*PROBLEM DETAILS*. Put the lines from the one with "Task: Click the" through the end of the lines into a JSON list of strings, one string per line, skipping blank lines. Leave the pictures out of your answer.

*DATA SECTION*.
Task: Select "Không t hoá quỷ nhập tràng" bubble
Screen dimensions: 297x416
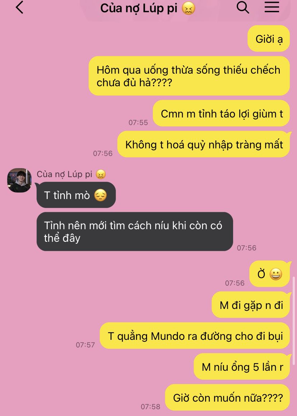Action: 203,144
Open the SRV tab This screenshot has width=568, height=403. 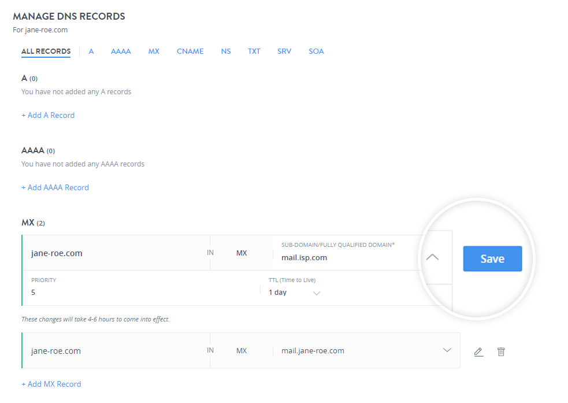(284, 51)

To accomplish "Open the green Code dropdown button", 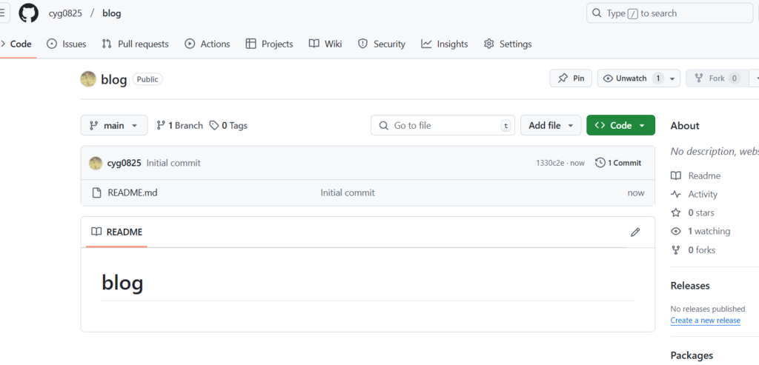I will tap(620, 126).
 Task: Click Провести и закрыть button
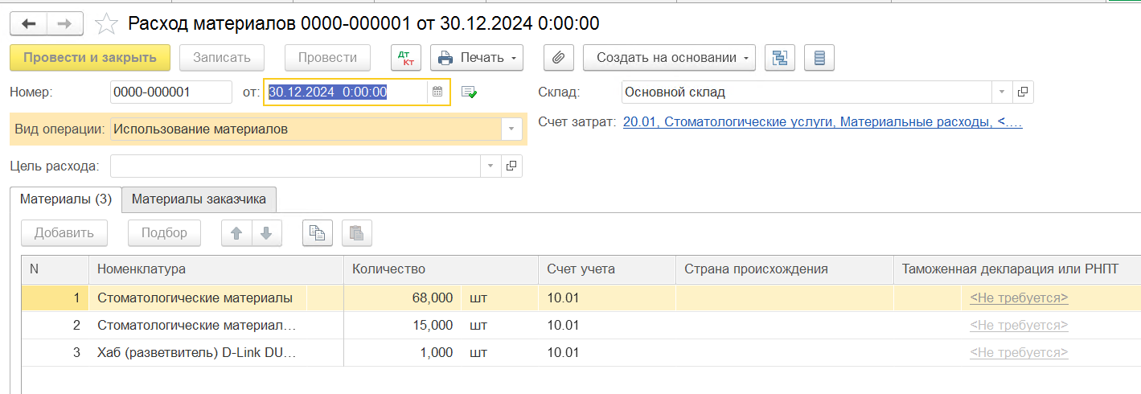89,58
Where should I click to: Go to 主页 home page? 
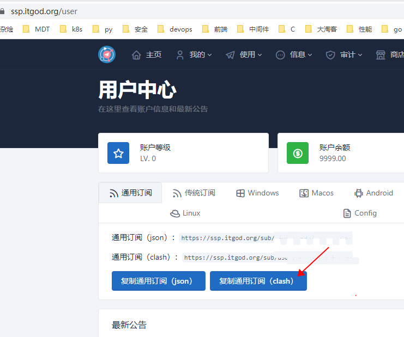(147, 55)
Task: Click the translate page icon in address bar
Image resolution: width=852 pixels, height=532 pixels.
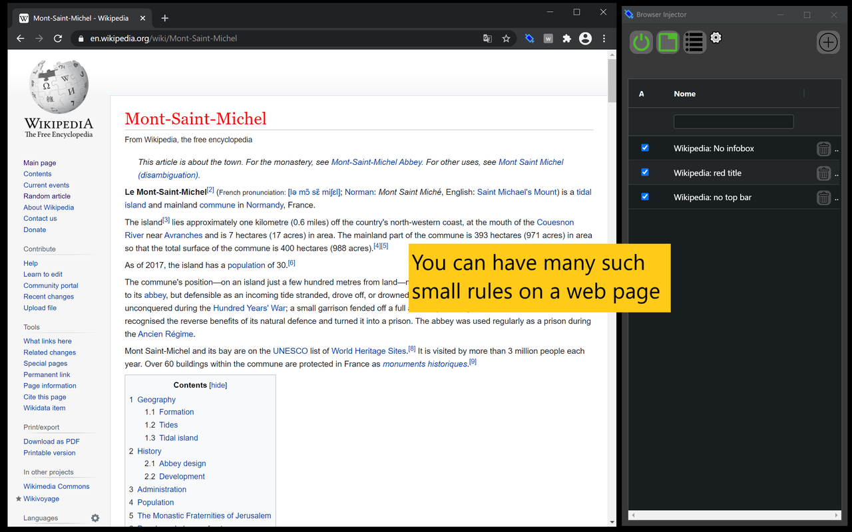Action: pyautogui.click(x=487, y=39)

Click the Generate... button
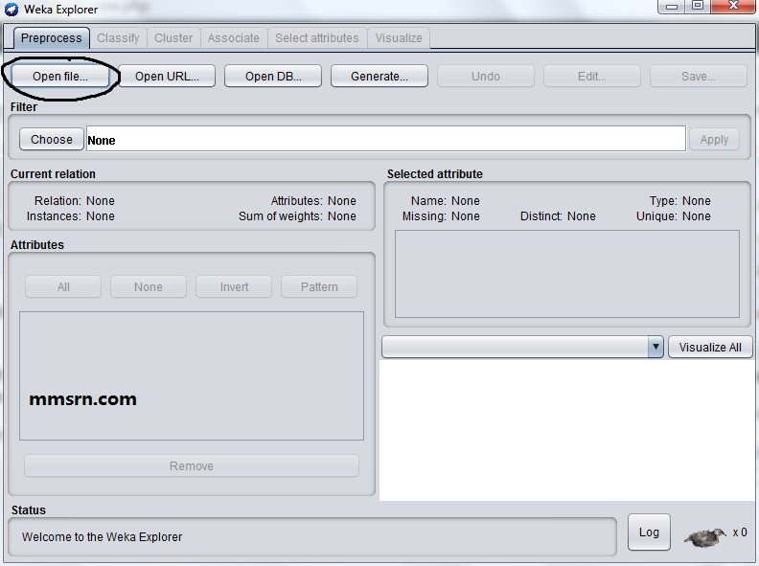click(379, 77)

*EXERCISE RESULT*.
[
  "Task: Click the translate page icon in address bar",
  "Image resolution: width=852 pixels, height=532 pixels.",
  "Action: pyautogui.click(x=487, y=39)",
  "Click the Generate... button",
  "click(379, 77)"
]